On Sunday, March 16, the Marco Eagle Sanctuary Foundation will celebrate Paleo and Calusa, the island’s resident nesting Bald Eagle couple, at its Fourth Annual Nest Fest. The event begins at 5:30 PM with a cocktail hour at the Island Country Club and dinner to follow at 6:30 PM. Valet parking will be available, and Sound Check will entertain guests with live music. Tickets are $75 per person.
This year’s event promises to be the biggest and bet yet, according to Carl Way, chairman and founder of the volunteer, nonprofit foundation. “Nest Fest started out as an information exchange,” he explains. “We brought in people from the community and had a cocktail hour to give them the information about what the foundation was trying to do. We had just started the foundation and were working on what we needed to do to protect the resource and the eagle’s nest on the island.”
“It has turned into annual fundraising event,” he continues. “It allows us to continue awareness in the community about we are doing and about how far we have come. Every year, it is a little bigger and little better. We learn something new every year.”

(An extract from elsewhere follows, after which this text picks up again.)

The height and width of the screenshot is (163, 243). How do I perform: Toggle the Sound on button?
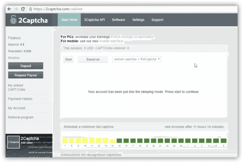point(93,59)
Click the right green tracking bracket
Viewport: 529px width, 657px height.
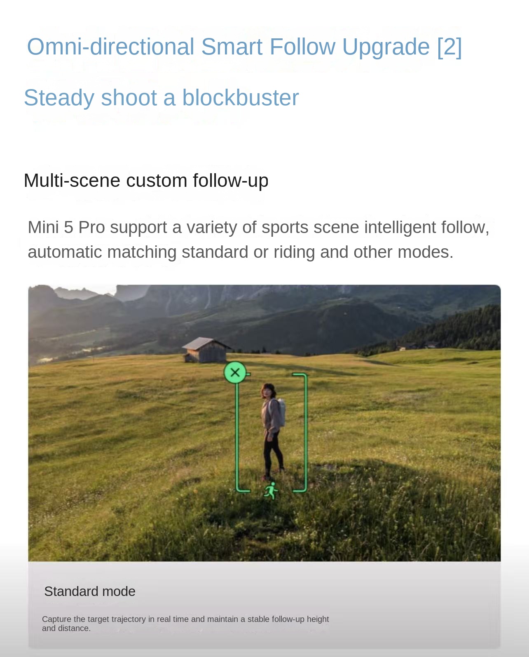click(300, 433)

The event is one way the foundation helps fund its efforts to protect and maintain the eagles, their habitat and the land on which they live. The foundation leases the property — located at 665 Tigertail Court — from Collier County Public Schools for $30,000 annually. The lease coupled with general maintenance, operational and insurance costs total $45,000-$50,000 each year. Currently, the sanctuary averages 2,500-2,800 annual visitors from all over the world.
Since its inception, Nest Fest has brought $6,000-$10,000 into the foundation’s coffers annually, and Way is hoping the community will carry on this trend in 2014. “It is important to us to continue to have local support and have some way of making sure they understand why we need the funds that we ask for,” notes Way.

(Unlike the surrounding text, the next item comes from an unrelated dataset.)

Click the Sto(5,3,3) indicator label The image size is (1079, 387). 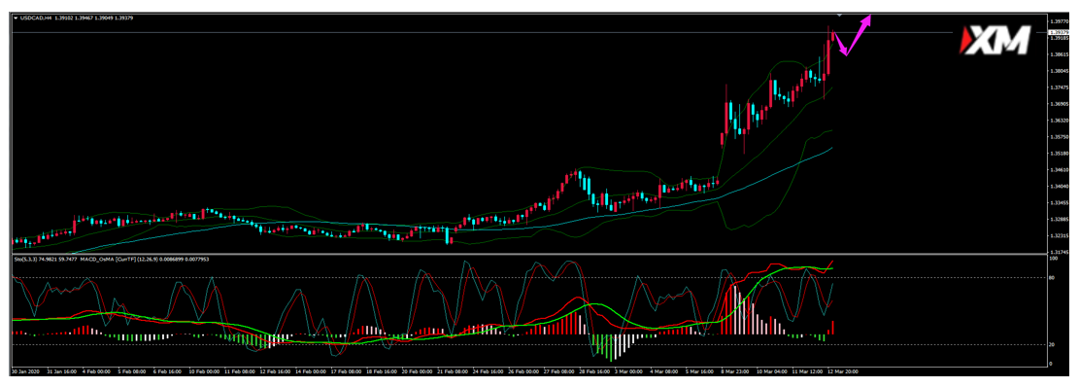pos(25,260)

The importance of the work done by the sanctuary has become evident in recent years. Two incidents of illegal fire work use on properties close to the sanctuary resulted in Paleo and Calusa abandoning their nesting area. In fact, the most recent abandonment — around the first of the year — ended in the death of an eaglet. Way speculates that the eaglet may have fallen prey to a great-horned owl who was seen in the sanctuary at the time Calusa abandoned her nest.
“Calusa was feeding the eaglet around Christmas,” Way says. “She abandoned the nest after New Year’s Eve…The great-horned owl probably got the eaglet after she left the nest.”
There is reason for hope, though. Way indicates that Paleo and Calusa have begun their mating sequence again, which means there is another opportunity for eggs and eaglets. “Mating season ends in May so there is plenty of time for that to happen,” he adds.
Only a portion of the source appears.